Last month was the hottest February in 137 years of record keeping, according to data released on Friday by the National Oceanic and Atmospheric Administration.
It's the 10th consecutive month to set a new record, and it puts 2016 on course to set a third straight annual record.
It was a big month, not only the hottest February but the most unusual warmth for any month on record. Unprecedented temperatures in the Arctic, averaging 4.5C above normal, melted away layers of ice to record-low levels.
The heat helped prolong the longest planet-wide coral bleaching event. These grim milestones coincide with the biggest recorded jump in carbon dioxide, the most important greenhouse gas.
To be sure, some of this is the result of a monster El Nino weather pattern lingering in the Pacific Ocean. But the broader trend is clear: We live on a planet that is warming rapidly, with no end in sight.
Since 1980, the world has set a new annual temperature record roughly every three years, and 15 of the hottest 16 years ever measured are in the 21st century.
The El Nino that started last year produced some of the hottest temperatures ever witnessed across great swaths of the equatorial Pacific.

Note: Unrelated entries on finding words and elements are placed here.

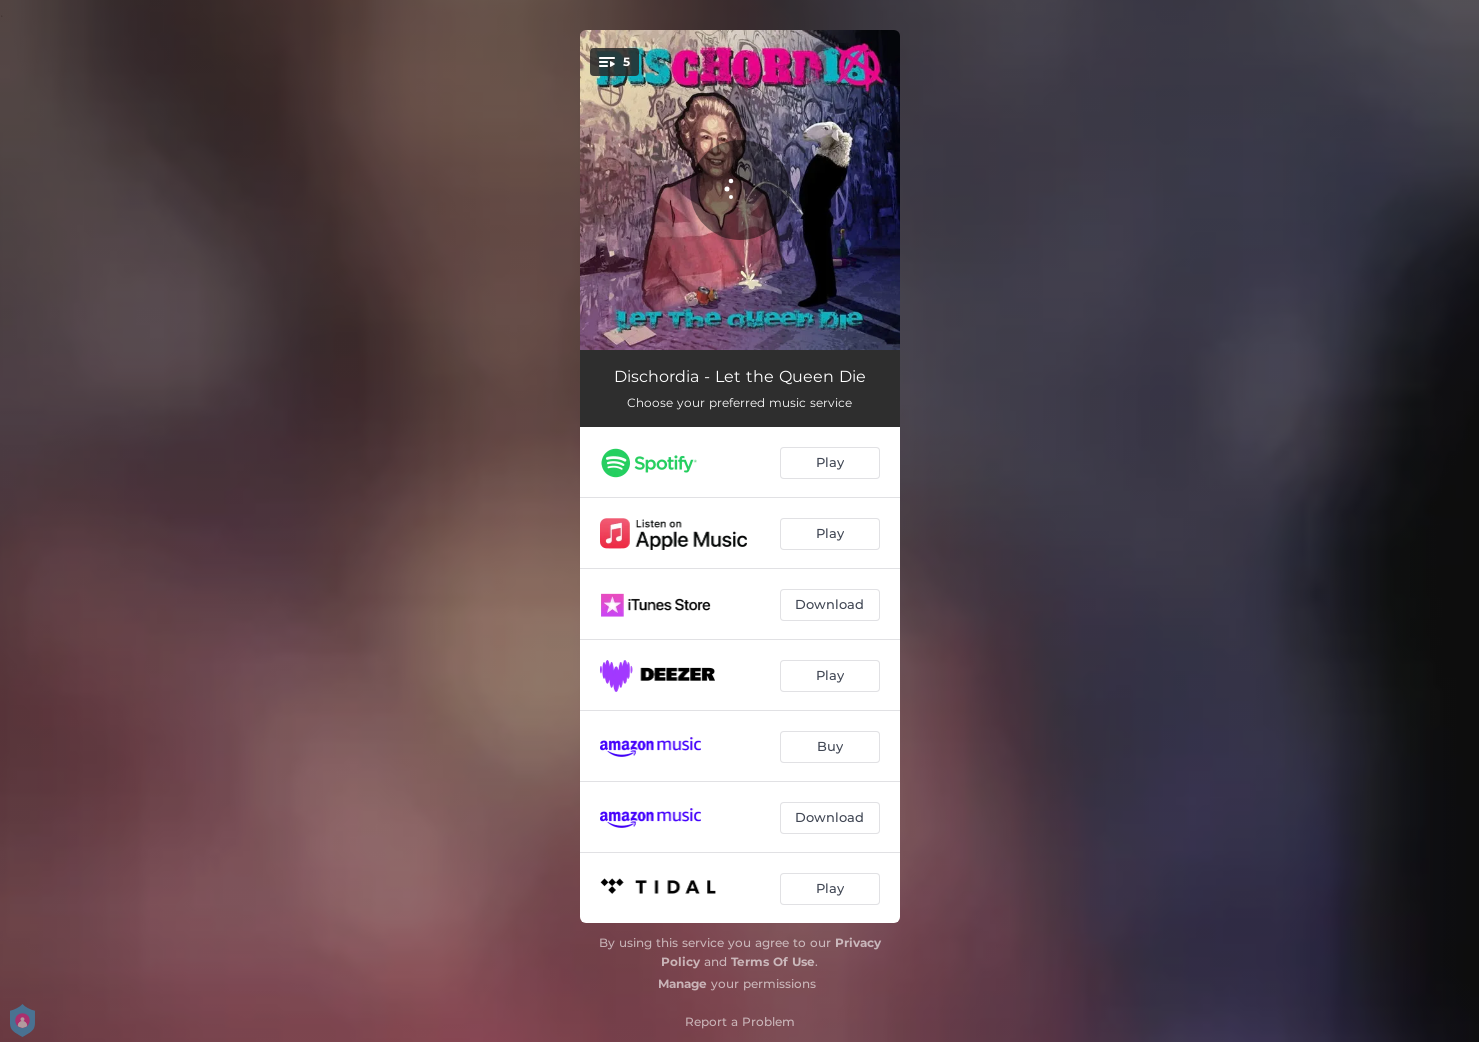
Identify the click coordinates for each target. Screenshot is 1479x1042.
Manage (682, 983)
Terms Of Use (773, 961)
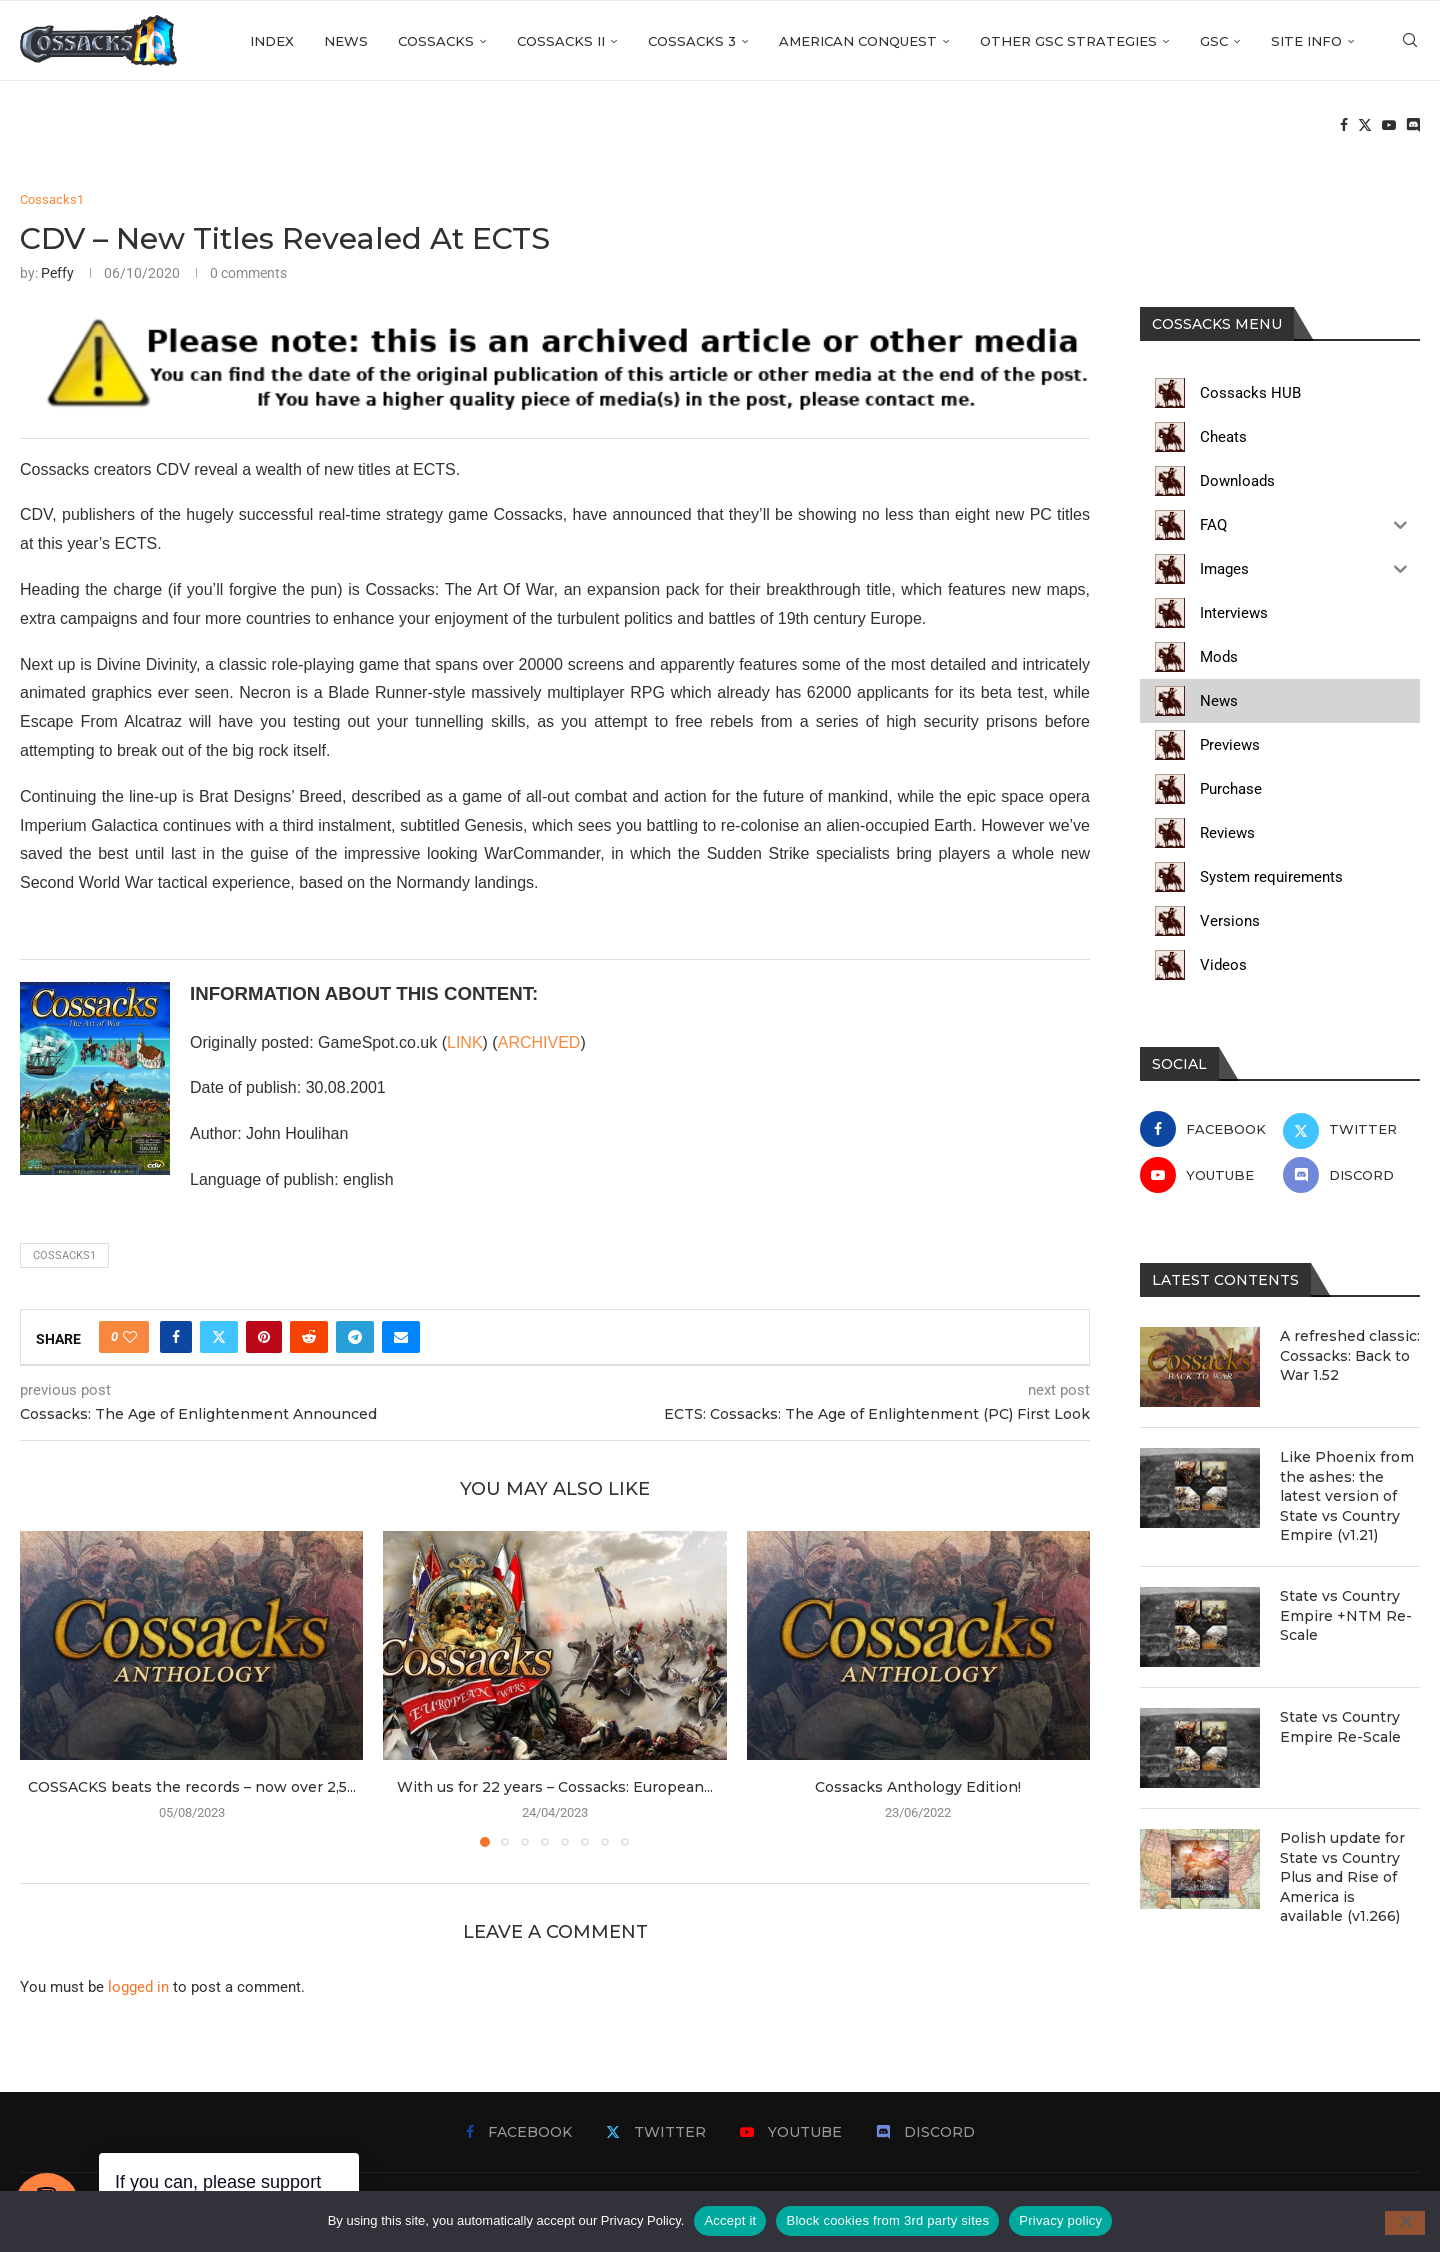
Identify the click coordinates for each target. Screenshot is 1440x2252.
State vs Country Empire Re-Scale (1340, 1727)
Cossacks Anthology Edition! (918, 1787)
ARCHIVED (539, 1042)
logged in (138, 1987)
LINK (465, 1042)
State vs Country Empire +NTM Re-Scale (1346, 1615)
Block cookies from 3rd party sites (887, 2220)
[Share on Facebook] (176, 1337)
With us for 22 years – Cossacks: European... (555, 1787)
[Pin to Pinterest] (264, 1337)
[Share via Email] (401, 1337)
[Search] (1410, 41)
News (346, 41)
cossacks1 (64, 1255)
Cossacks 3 (692, 41)
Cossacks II (561, 41)
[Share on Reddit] (309, 1337)
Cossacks (436, 41)
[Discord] (1413, 126)
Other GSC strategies (1068, 41)
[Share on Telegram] (355, 1337)
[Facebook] (1344, 126)
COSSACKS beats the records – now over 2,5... (192, 1787)
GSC (1214, 41)
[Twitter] (1365, 126)
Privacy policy (1060, 2220)
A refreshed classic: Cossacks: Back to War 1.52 (1350, 1355)
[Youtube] (1389, 126)
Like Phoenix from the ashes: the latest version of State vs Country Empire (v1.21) (1347, 1496)
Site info (1306, 41)
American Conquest (858, 41)
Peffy (57, 273)
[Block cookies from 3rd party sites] (1405, 2223)
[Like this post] (130, 1337)
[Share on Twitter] (219, 1337)
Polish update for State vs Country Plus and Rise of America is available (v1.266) (1342, 1877)
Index (272, 41)
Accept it (730, 2220)
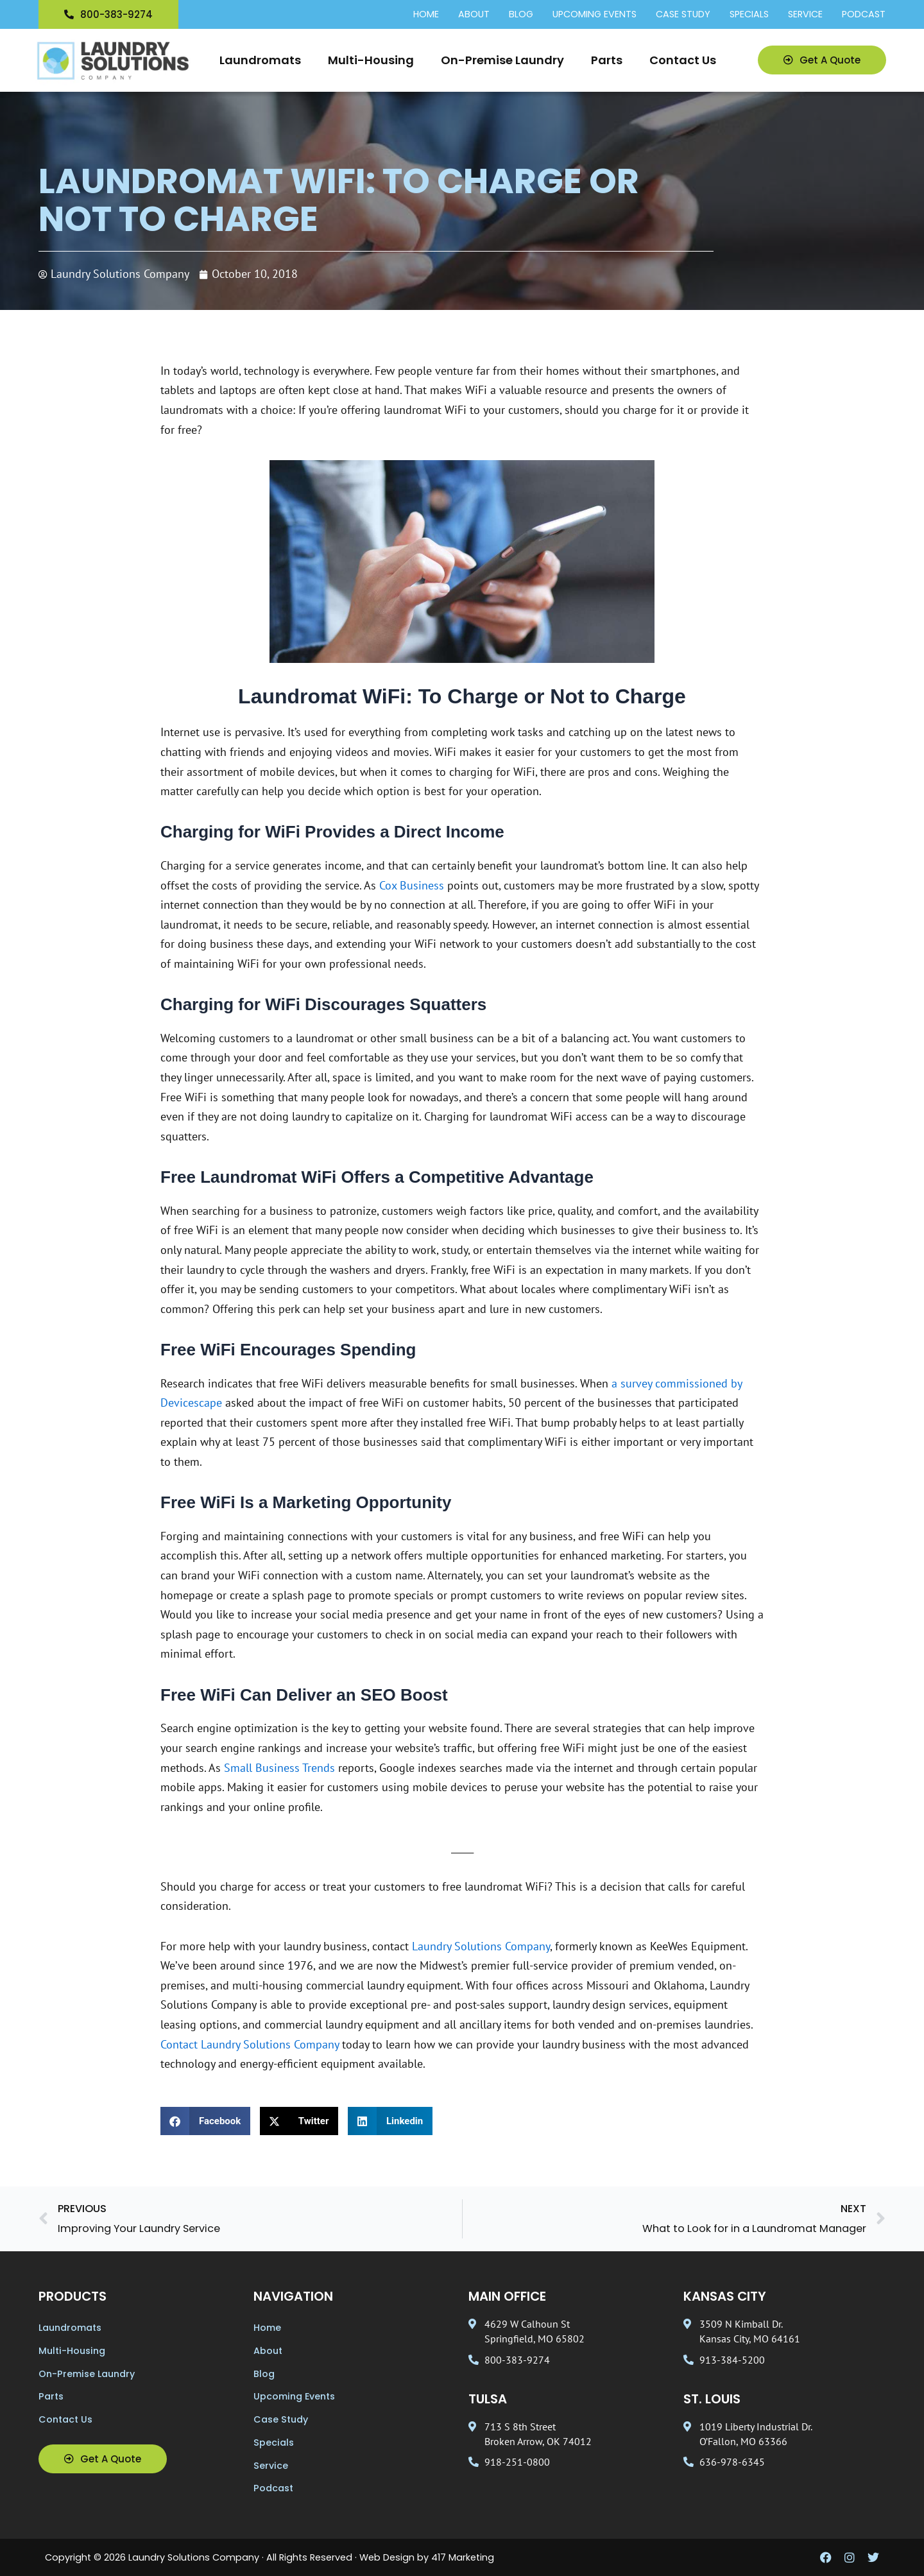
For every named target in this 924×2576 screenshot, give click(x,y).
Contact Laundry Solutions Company (249, 2044)
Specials (749, 15)
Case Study (683, 15)
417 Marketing (462, 2556)
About (474, 15)
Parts (606, 60)
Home (426, 15)
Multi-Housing (371, 60)
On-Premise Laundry (502, 60)
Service (805, 15)
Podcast (864, 15)
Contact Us (682, 60)
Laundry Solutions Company (481, 1946)
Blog (521, 15)
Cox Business (411, 885)
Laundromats (260, 60)
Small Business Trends (279, 1767)
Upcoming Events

By some measures, this may now be the most extreme El Nino on record. It has triggered powerful typhoons, spoiled harvests in Africa, and contributed to vast fires in Indonesia. In California, El Nino precipitation is replenishing the snowpack and beginning to refill drought-ravished reservoirs.
Results from the world's top monitoring agencies vary slightly, but NASA, NOAA, and the Japan Meteorological Agency all agree that February was unprecedented. Its heat was experienced differently around the world, though few regions escaped it entirely.
The most extreme heat swept the Arctic, where ice levels were at the lowest on record for this time of year.
The heat in the Arctic is especially worrisome, as the region provides a powerful feedback loop for global warming. As the ice melts, it reflects less of the sun's warming rays back into space.
The permafrost also serves as a giant repository for carbon, which is released as carbon dioxide and methane as the ice melts. Melting ice is therefore both a result of current global warming and a trigger for future warming.
While El Nino conditions have peaked, they're still strong and may continue to a lesser extent through June, according to the US Climate Prediction Centre.
Then it's pretty much a coin toss whether the Pacific returns to more neutral temperatures or even a cooler La Nina pattern. Either way, the planetary warming trend continues.